Exercise material: Begin

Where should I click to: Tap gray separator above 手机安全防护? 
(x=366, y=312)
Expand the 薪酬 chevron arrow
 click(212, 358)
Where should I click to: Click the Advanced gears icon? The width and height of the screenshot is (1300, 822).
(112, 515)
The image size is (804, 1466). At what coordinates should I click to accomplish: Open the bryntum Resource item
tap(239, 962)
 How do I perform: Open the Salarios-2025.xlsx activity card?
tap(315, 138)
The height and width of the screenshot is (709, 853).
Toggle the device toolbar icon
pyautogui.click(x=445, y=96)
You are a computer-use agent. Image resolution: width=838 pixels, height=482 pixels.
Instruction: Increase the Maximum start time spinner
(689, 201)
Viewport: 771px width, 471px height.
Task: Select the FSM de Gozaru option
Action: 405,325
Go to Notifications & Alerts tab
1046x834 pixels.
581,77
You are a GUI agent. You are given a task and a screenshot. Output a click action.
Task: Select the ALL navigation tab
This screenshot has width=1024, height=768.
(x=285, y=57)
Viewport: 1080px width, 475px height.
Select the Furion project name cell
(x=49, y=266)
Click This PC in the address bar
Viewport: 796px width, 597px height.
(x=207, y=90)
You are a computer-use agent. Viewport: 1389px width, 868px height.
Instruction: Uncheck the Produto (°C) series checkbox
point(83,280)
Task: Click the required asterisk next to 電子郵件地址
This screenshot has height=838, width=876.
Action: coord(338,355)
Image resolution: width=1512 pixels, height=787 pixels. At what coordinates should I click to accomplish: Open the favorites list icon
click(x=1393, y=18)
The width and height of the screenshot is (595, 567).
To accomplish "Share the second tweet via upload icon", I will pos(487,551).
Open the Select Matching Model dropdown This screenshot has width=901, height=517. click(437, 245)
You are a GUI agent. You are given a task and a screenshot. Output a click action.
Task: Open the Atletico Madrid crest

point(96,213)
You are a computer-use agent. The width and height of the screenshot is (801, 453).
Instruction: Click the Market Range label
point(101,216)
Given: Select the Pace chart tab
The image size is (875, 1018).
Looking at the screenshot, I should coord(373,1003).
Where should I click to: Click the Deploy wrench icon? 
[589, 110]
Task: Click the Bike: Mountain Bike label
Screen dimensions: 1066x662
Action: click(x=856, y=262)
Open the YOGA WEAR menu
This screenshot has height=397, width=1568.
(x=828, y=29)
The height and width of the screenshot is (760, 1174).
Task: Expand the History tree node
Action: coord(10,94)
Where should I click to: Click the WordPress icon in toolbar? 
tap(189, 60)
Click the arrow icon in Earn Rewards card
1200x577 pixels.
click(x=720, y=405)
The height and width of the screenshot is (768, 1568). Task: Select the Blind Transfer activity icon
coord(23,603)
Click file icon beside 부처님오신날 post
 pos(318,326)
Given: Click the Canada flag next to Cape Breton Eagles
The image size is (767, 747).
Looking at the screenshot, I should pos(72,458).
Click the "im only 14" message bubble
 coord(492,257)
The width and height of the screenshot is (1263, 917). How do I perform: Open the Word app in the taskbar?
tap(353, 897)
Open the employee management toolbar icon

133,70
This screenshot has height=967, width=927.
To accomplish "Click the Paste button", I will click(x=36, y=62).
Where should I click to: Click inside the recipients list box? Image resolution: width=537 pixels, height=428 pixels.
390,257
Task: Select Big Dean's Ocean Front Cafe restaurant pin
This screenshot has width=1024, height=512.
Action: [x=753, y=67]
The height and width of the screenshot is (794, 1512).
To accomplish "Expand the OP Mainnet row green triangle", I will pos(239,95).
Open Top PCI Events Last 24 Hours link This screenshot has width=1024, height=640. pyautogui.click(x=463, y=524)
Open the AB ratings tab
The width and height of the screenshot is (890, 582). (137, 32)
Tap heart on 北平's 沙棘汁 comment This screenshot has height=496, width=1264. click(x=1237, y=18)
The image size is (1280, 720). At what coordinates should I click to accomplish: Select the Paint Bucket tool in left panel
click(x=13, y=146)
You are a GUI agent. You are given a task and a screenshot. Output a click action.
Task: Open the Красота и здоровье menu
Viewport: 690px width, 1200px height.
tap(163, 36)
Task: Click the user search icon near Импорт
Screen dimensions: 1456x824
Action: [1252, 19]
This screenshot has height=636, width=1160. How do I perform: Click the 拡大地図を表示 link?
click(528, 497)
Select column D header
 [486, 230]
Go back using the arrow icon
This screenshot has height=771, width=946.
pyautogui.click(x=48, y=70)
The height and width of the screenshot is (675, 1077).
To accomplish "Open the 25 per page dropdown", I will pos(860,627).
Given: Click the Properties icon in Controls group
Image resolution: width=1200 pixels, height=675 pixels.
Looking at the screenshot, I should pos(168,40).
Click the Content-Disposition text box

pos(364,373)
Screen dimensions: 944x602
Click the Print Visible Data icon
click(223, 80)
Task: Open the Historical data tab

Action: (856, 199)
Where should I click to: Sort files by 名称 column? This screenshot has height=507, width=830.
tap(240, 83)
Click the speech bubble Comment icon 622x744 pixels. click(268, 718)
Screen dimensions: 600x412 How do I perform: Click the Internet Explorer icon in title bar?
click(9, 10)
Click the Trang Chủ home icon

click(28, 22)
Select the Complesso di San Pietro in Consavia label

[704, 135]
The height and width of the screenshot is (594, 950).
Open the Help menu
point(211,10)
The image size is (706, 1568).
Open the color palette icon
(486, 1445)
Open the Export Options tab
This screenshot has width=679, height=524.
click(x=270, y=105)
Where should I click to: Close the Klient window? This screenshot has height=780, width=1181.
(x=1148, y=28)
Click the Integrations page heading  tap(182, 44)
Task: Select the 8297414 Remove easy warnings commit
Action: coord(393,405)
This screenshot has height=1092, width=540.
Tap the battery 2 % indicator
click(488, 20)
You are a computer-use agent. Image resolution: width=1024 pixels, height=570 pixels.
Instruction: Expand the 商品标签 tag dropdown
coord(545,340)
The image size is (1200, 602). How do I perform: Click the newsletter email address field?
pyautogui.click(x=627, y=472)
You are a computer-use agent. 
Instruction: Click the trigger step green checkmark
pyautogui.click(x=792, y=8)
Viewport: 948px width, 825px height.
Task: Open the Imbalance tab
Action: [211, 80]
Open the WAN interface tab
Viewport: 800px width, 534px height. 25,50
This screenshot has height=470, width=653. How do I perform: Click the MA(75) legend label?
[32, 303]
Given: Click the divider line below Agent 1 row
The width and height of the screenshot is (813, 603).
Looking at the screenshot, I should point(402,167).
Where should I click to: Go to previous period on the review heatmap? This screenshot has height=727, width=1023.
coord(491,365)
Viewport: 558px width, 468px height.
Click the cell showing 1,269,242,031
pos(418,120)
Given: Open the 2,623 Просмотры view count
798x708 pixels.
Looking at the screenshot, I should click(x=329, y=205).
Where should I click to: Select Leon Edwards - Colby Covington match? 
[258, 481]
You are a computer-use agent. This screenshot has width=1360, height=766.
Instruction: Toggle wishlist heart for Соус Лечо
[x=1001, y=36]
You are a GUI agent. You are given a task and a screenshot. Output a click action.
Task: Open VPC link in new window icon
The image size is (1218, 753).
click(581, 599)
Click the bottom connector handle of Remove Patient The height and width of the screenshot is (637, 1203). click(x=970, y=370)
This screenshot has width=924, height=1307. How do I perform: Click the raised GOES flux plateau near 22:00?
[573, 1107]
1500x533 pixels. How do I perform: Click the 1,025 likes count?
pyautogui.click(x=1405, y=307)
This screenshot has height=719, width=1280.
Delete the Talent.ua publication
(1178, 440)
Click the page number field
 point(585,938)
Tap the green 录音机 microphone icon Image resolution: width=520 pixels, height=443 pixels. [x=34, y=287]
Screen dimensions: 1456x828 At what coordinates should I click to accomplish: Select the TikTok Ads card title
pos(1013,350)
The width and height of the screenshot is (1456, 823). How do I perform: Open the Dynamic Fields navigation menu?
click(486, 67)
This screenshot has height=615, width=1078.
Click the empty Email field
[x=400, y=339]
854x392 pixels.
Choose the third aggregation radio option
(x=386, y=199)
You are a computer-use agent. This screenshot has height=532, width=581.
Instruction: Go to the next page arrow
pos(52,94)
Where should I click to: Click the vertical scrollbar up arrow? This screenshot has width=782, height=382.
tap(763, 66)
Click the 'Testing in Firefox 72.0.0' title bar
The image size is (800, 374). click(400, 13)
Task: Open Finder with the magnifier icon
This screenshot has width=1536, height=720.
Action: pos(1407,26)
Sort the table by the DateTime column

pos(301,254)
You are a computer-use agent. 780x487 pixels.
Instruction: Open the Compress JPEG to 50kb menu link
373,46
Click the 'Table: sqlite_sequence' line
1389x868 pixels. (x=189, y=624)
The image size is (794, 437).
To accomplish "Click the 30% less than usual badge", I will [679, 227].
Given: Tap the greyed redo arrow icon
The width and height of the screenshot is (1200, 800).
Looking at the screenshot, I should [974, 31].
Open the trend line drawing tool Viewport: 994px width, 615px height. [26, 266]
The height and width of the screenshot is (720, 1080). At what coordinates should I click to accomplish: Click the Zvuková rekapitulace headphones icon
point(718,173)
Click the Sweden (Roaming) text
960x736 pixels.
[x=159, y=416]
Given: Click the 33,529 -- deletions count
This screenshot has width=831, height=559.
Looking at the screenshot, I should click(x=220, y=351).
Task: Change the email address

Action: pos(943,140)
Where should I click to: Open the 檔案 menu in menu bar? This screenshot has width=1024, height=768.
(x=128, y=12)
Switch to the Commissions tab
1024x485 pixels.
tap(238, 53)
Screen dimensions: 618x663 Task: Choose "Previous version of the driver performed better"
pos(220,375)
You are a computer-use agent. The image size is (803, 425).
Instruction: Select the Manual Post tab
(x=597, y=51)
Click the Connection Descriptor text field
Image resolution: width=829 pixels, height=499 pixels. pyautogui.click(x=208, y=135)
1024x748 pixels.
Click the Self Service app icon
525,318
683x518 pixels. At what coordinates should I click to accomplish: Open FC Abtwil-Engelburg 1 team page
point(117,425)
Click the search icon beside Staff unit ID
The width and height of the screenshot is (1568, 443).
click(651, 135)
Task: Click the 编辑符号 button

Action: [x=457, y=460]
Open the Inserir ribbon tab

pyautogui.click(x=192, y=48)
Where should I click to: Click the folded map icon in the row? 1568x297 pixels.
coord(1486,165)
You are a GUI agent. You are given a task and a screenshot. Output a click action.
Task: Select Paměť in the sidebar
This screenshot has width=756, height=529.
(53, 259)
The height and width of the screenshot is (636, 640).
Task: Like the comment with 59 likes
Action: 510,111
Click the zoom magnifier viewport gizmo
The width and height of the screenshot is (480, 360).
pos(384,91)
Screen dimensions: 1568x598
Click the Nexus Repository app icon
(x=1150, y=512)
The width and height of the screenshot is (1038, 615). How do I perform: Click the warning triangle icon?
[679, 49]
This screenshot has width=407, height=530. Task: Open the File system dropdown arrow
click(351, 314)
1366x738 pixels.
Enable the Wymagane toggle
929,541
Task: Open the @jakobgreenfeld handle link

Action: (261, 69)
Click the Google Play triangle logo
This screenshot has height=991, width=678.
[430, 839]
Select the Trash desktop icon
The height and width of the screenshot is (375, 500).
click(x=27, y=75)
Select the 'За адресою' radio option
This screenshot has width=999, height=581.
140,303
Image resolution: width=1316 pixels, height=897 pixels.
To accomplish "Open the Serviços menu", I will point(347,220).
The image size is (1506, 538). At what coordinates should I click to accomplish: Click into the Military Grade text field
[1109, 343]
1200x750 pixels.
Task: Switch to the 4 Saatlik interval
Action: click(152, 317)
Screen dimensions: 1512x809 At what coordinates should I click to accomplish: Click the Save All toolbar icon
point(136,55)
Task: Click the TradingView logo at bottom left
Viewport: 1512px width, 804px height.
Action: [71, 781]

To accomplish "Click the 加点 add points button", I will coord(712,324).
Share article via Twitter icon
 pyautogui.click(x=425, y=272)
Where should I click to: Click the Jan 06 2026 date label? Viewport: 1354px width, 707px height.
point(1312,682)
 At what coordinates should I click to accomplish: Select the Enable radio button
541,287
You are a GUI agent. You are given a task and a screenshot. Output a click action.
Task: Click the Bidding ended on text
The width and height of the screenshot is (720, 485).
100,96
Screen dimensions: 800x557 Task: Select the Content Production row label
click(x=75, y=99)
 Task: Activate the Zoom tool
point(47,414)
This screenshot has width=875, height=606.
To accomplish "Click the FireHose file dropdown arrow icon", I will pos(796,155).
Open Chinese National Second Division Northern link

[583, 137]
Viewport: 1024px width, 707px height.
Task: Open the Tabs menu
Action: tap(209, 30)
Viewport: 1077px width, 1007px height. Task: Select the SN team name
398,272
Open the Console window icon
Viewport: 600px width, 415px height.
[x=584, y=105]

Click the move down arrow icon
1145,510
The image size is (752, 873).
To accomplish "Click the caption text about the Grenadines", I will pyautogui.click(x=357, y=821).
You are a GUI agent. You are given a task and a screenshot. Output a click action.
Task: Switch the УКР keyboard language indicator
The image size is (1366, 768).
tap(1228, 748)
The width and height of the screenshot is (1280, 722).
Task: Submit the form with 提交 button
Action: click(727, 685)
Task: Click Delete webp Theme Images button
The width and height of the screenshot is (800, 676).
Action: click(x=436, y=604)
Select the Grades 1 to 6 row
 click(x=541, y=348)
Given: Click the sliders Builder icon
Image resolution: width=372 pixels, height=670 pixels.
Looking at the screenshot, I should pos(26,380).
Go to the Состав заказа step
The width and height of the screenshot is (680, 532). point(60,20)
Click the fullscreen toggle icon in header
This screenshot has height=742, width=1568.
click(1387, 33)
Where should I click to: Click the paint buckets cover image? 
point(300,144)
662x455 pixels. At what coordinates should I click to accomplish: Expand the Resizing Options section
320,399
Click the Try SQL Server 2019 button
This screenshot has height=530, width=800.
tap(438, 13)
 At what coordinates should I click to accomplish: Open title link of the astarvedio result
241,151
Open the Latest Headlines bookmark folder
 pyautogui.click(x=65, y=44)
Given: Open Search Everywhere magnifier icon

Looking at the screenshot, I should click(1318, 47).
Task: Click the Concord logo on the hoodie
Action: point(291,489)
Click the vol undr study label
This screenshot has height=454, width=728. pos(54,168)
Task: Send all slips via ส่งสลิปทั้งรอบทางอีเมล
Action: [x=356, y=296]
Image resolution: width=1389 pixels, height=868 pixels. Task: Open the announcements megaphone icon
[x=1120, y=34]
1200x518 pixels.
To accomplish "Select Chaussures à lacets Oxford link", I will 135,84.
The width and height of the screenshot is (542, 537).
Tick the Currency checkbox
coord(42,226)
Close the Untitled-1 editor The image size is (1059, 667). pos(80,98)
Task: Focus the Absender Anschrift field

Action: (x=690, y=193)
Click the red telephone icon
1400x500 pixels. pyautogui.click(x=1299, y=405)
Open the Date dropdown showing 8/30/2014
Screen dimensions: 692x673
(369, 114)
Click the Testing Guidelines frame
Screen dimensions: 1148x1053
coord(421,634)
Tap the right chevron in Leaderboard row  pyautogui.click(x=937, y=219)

Exercise material: End

## Aim of the task:
Working from the entries above, filter out every line that lacks "computer" and copy what remains.

## Response:
You are a computer-use agent. Image resolution: width=838 pixels, height=482 pixels.
You are a computer-use agent. Viewport: 1389px width, 868px height.
You are a computer-use agent. The width and height of the screenshot is (801, 453).
You are a computer-use agent. Image resolution: width=1024 pixels, height=570 pixels.
You are a computer-use agent. 
You are a computer-use agent. This screenshot has width=1360, height=766.
You are a computer-use agent. This screenshot has height=532, width=581.
You are a computer-use agent. 780x487 pixels.
You are a computer-use agent. The image size is (803, 425).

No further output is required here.